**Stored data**
——————————

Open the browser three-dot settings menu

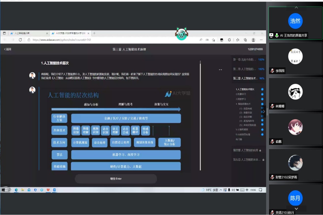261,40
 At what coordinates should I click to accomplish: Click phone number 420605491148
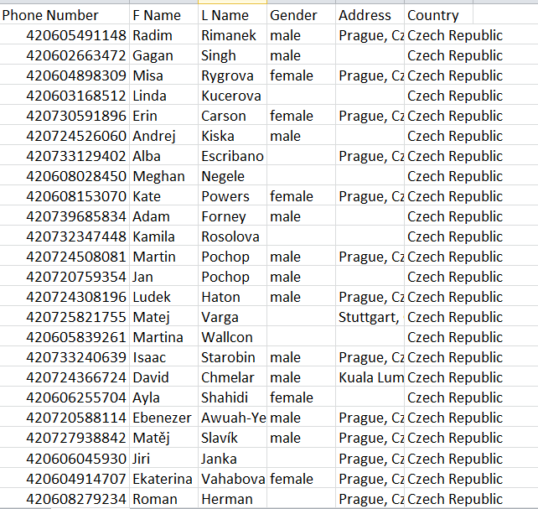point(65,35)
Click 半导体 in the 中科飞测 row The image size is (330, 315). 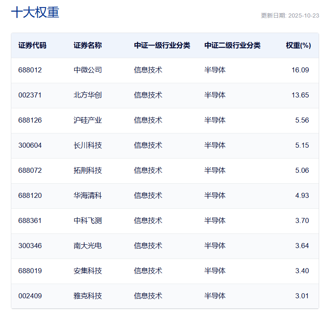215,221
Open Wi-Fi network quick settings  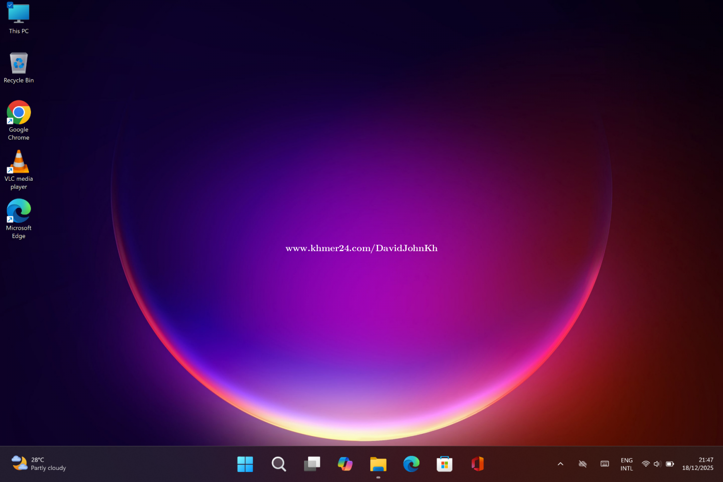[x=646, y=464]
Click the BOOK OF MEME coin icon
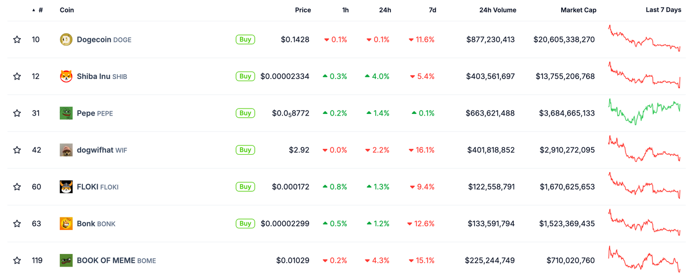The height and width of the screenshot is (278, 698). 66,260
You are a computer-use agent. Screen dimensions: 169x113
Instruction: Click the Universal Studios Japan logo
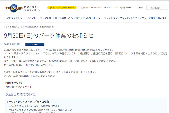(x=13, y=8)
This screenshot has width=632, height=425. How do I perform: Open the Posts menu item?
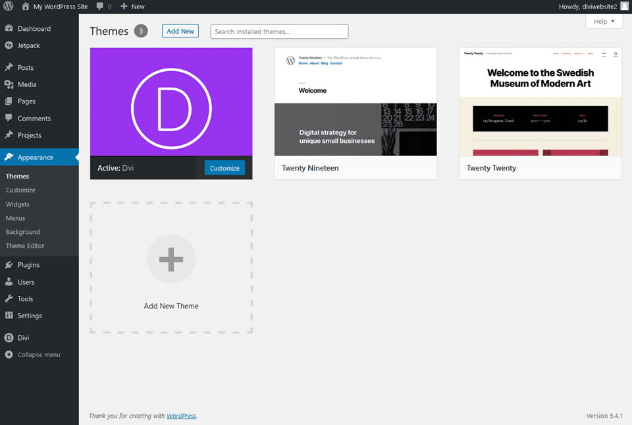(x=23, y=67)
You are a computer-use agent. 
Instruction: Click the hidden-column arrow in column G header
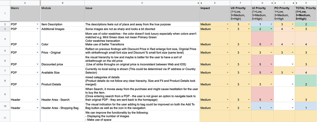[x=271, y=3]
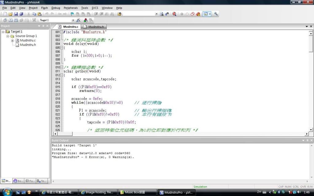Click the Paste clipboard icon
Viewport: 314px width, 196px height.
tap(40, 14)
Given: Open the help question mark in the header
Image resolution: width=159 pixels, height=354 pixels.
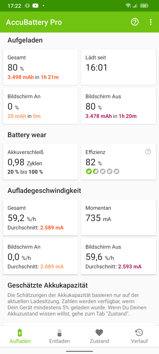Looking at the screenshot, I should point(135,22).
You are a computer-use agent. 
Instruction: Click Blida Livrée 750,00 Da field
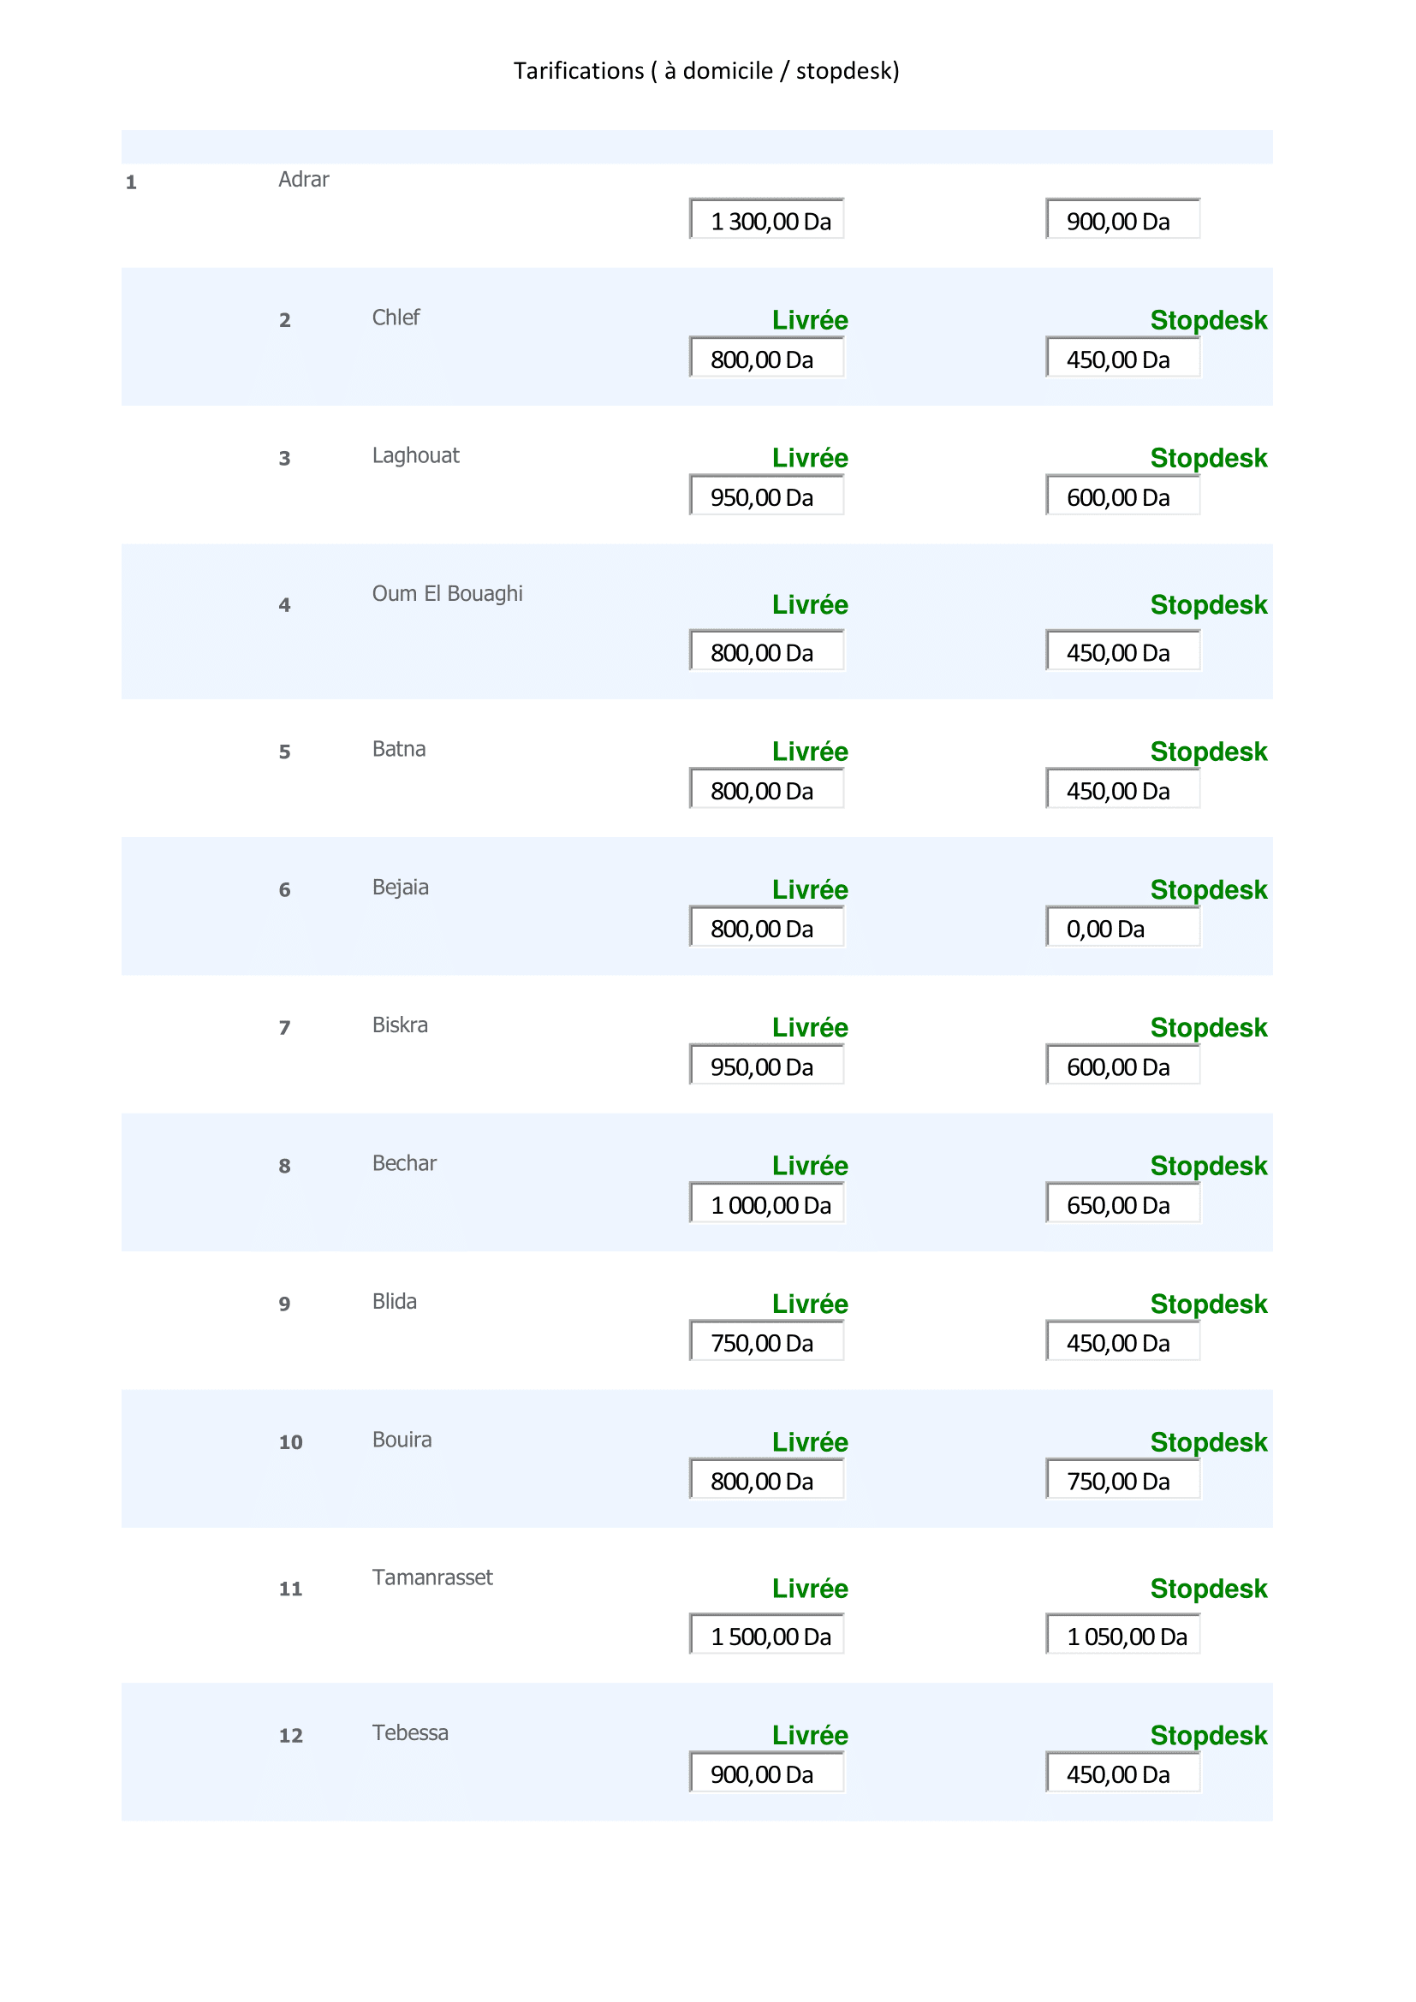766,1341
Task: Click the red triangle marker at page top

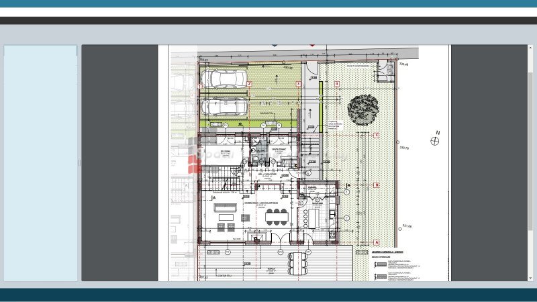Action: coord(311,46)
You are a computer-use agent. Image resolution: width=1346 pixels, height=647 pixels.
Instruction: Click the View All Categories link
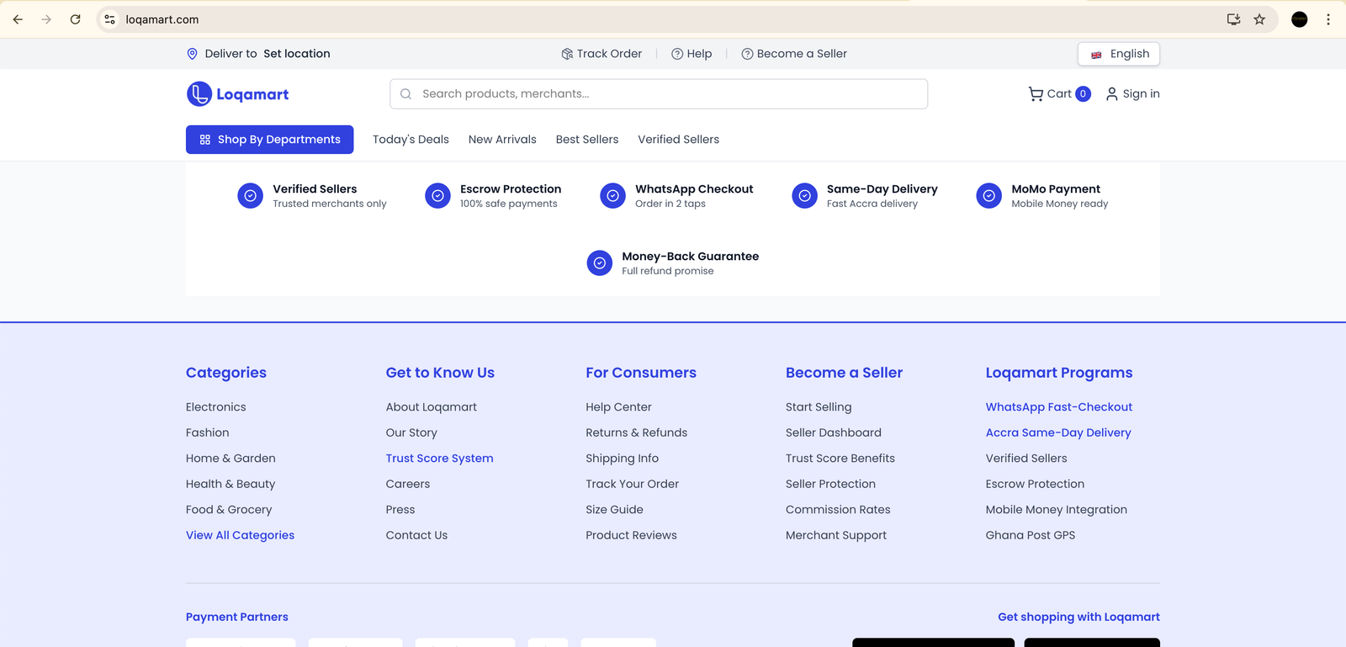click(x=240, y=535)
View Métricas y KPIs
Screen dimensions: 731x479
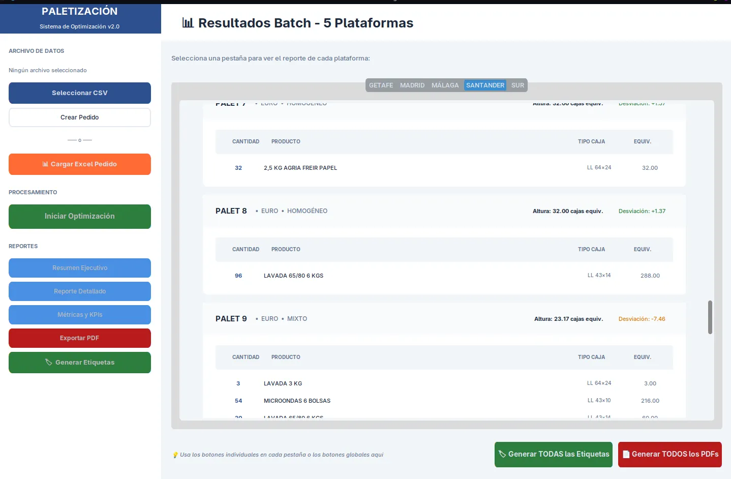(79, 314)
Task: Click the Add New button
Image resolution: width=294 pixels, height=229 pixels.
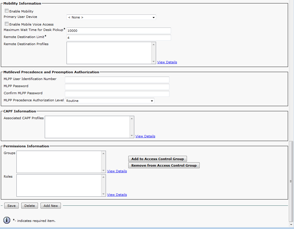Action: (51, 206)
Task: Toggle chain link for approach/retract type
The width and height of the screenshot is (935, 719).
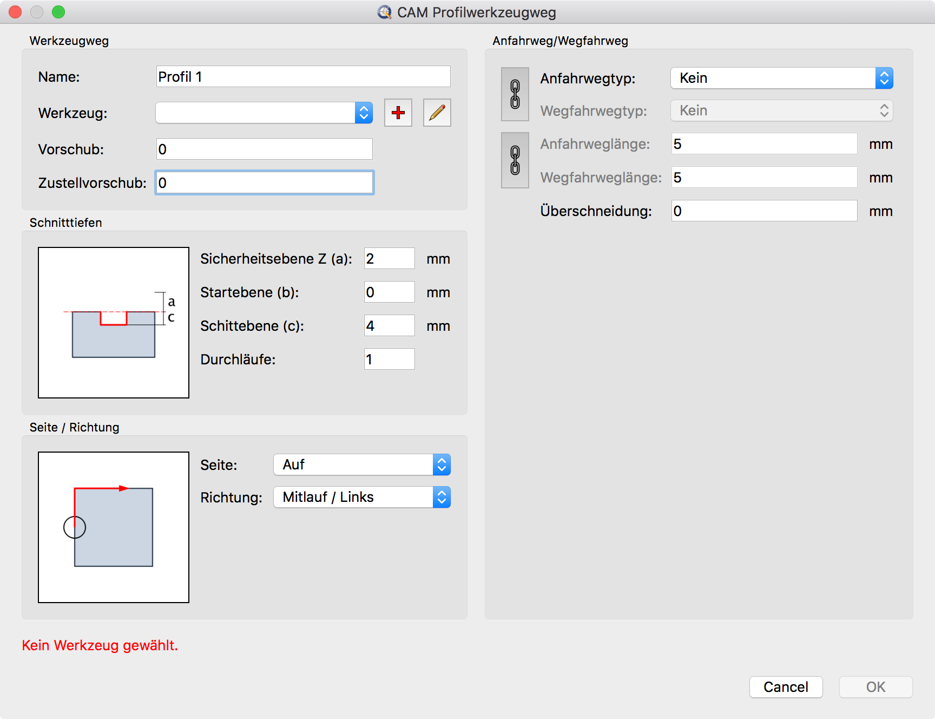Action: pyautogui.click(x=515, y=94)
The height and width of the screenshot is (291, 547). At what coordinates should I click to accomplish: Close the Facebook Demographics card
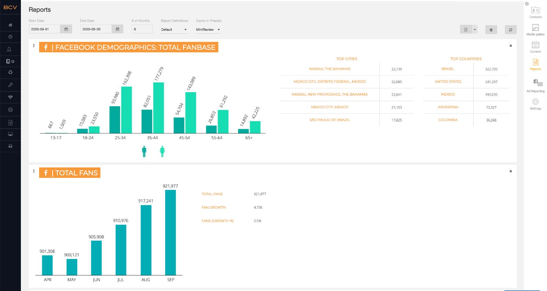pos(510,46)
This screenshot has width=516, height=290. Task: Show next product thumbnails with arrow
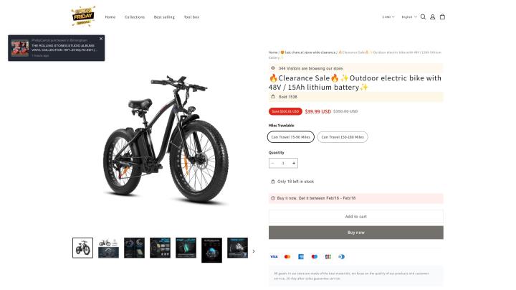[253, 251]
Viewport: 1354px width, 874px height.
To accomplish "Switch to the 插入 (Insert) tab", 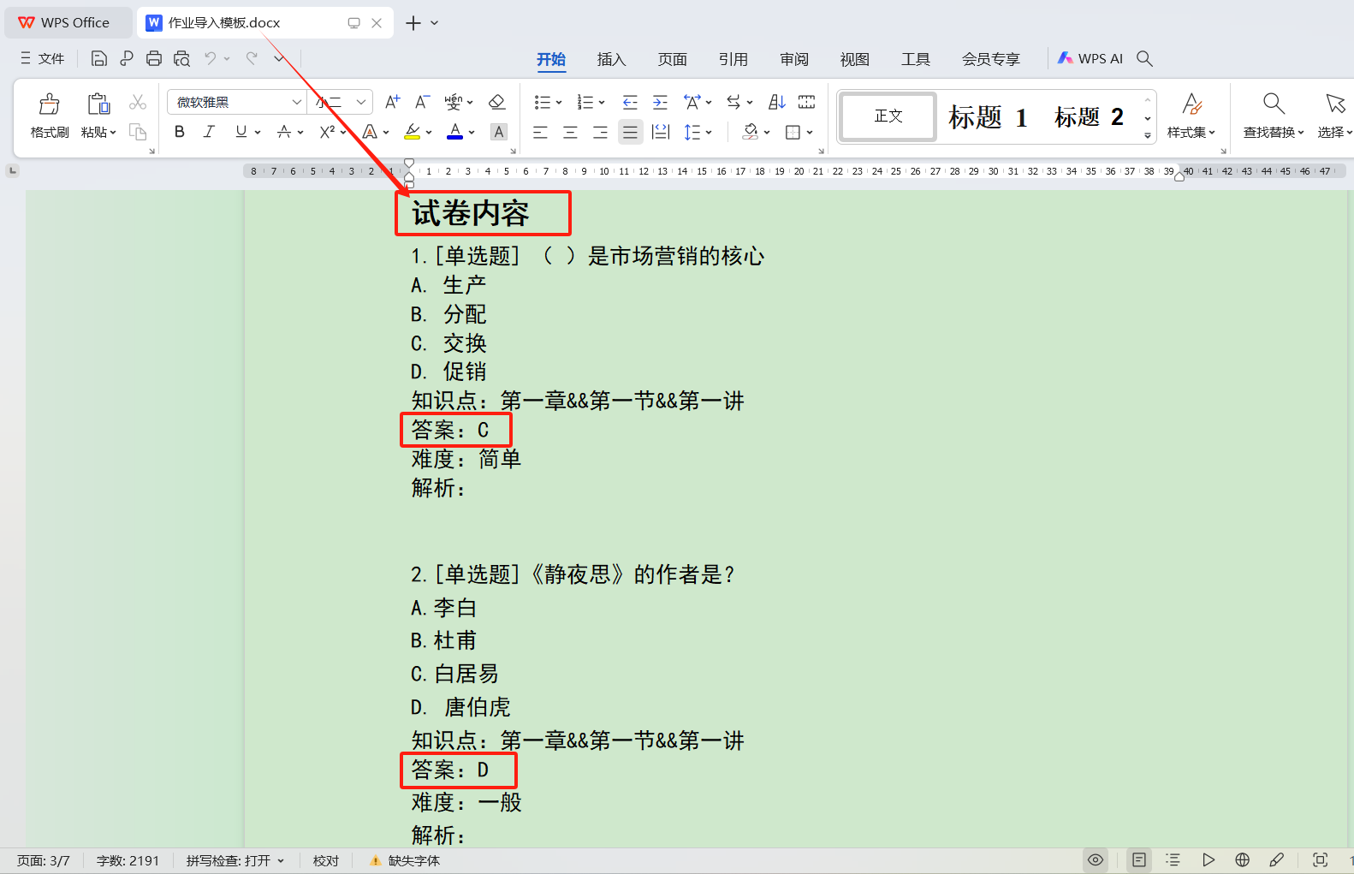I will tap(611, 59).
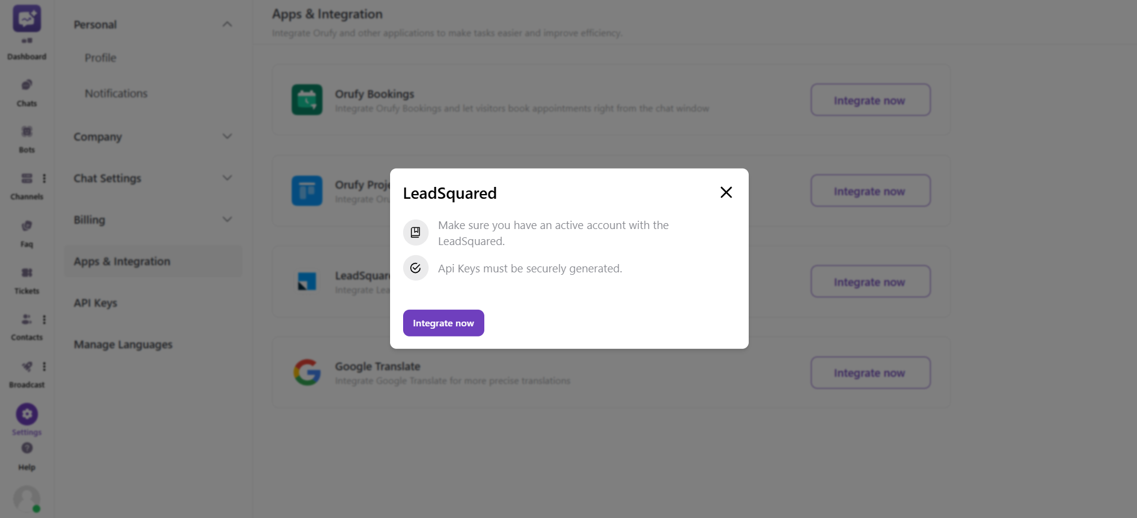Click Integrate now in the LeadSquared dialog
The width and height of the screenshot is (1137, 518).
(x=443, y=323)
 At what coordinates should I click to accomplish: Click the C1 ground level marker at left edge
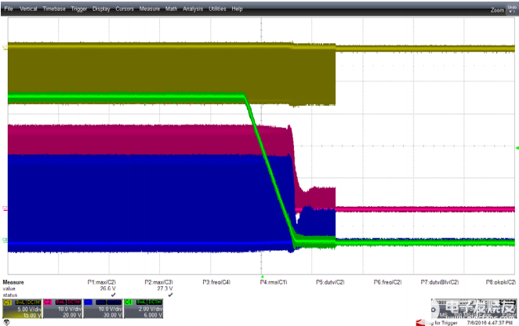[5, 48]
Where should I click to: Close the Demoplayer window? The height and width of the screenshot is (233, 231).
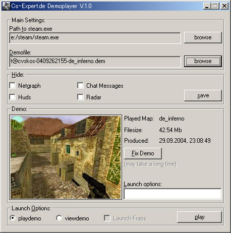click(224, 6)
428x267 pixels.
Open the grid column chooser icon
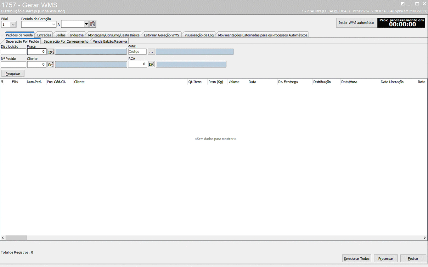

——————————

**Your assignment**
From the records above, pull out each line that has "computer".

**Result for this exercise**
You are a computer-use agent. Screen dimensions: 169x113
You are a computer-use agent. 
You are a computer-use agent. 
You are a computer-use agent. Image resolution: width=1346 pixels, height=647 pixels.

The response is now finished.